_PROBLEM REQUIREMENTS_
Copy the data that follows exactly as it is, excluding all pictures.

_SUPPLIED MATERIAL_
'''
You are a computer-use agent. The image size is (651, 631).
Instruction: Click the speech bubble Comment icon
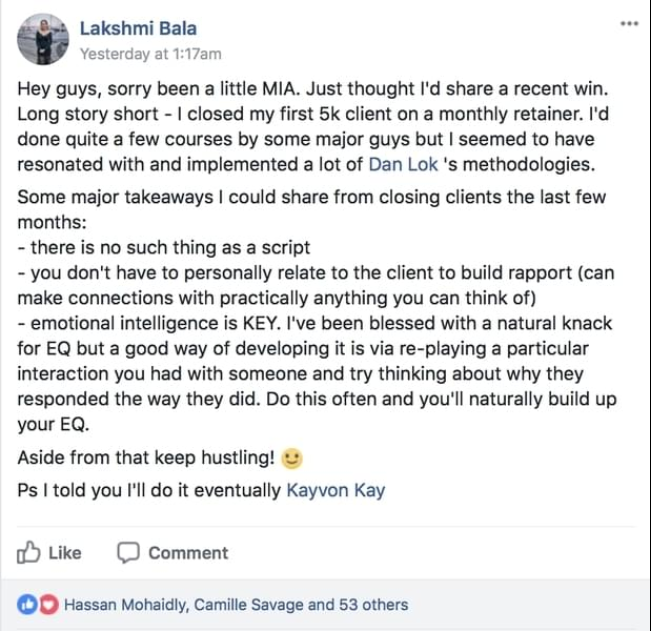point(128,553)
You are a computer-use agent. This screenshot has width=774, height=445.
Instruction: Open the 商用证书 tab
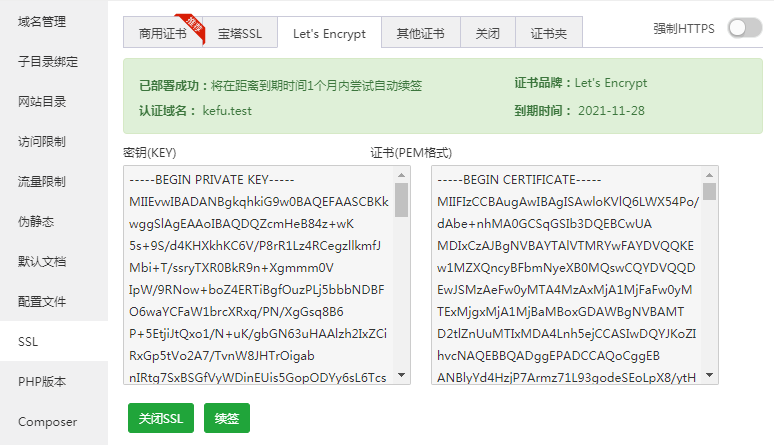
'''
_EXPECTED ANSWER_
You are a computer-use agent. The image size is (651, 631).
Instruction: Click the speech bubble Comment icon
point(128,553)
You are a computer-use agent. This screenshot has width=774, height=445.
Instruction: Open the 商用证书 tab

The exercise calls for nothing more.